Haha. Yeah, I've written one or two things on the Speccy ;)

My current setup is Pasmo, ZXSpin and makefiles with a bunch of custom command line tools. For smaller projects (256byte and 1k demos) I usually just use Pasmo on its own.

The screen is indeed weird, but there are a few tricks for navigating around the pixels. Trick 1 is:
Code:
; in: current screen line in DE
; out: next screen line in DE
getNextDE
      inc      d
      ld      a,d
      and      7
      ret      nz
      ld      a,e
      add      a,32
      ld      e,a
      ret      c
      ld      a,d
      sub      8
      ld      d,a
      ret

Trick 2 is to build a table of the start address of each screen line, aligned on a page boundary for quick access of course..
Trick 3 is that it's actually only hard to jump down every 8th line, for the other seven you just need to add 256 to the current address. So if HL holds the current line, doing INC H will jump down one line..

WRITTEN TASKS:
- a) Sum up the excerpt on Speccy screen tricks in two sentences.
- b) List every tool the writer names as part of the current setup in the excerpt on Speccy screen tricks.
- c) Pick up the excerpt on Speccy screen tricks after its last sentence and keep writing it.

DATA:
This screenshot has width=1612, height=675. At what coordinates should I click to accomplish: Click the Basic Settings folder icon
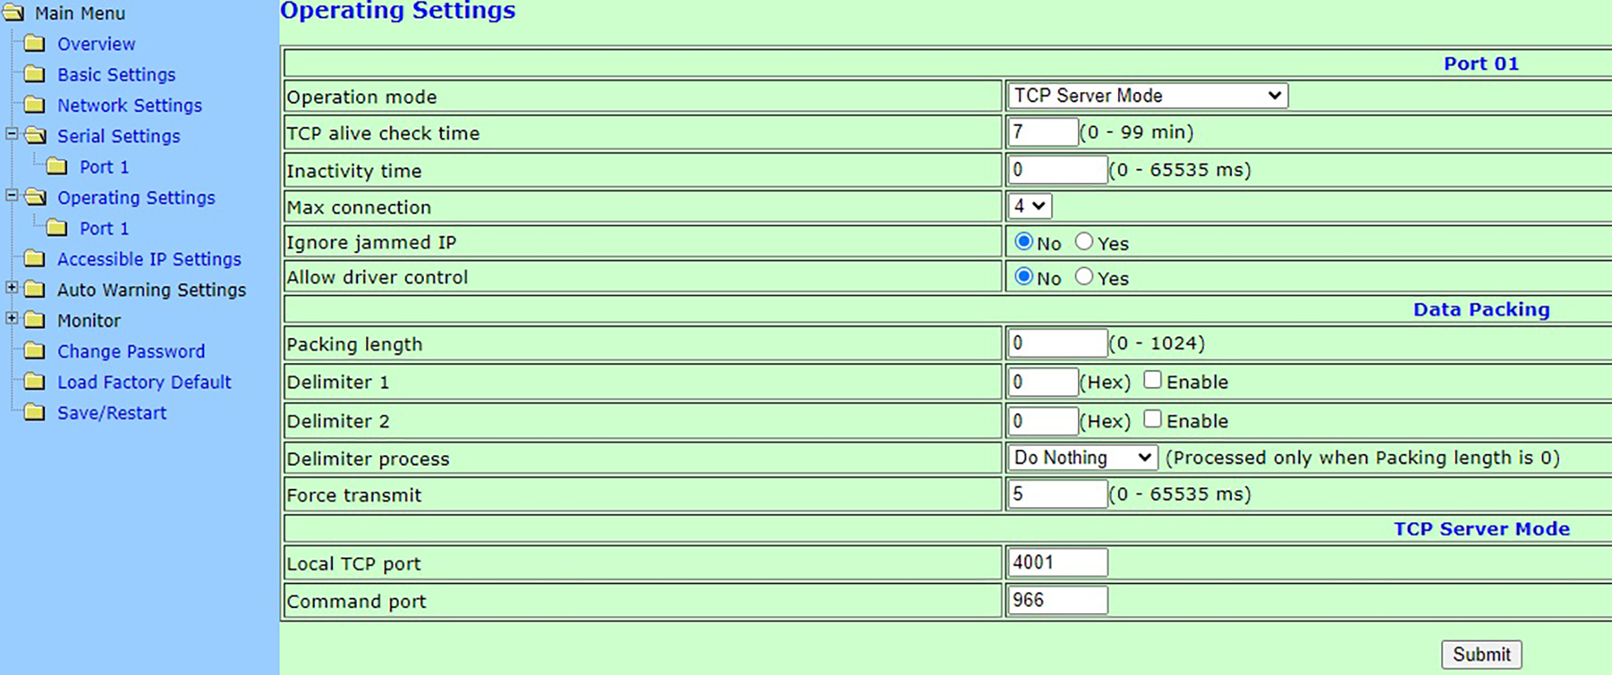coord(34,74)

EXERCISE RESULTS:
- a) The writer's current setup is Pasmo, ZXSpin and makefiles with custom command line tools, with Pasmo alone for small 256-byte and 1k demos. For getting around the weird screen, the writer gives three tricks: a routine that moves DE to the next screen line, a page-aligned table of each line's start address, and using INC H to go down one line, since only every 8th line is hard to reach.

- b)
Pasmo
ZXSpin
makefiles
custom command line tools

- c)
There's so much stuff like this that doesn't seem to be documented anywhere. There are efforts like the ZX Technical Wiki but that's still looking pretty pointless. Learning to code a Speccy is all a bit trial and error really. I think I learned most of my most useful Z80 tricks by reading MSX dev sites. If you want, I can give you a few useful bits of code and some header files. Maybe even post them in here for other people to see?

Like Barney I might also suggest asking on WOS, but I don't think you'll get a decent answer, so don't bother :D

Oh, and as for checking on a real Speccy, I have to admit that I don't bother any more - the emulators are more than good enough for most things. If I *have* to test something I have a +2 and a divIDE up in the loft but, more often than not, I ask someone else to test it for me ;)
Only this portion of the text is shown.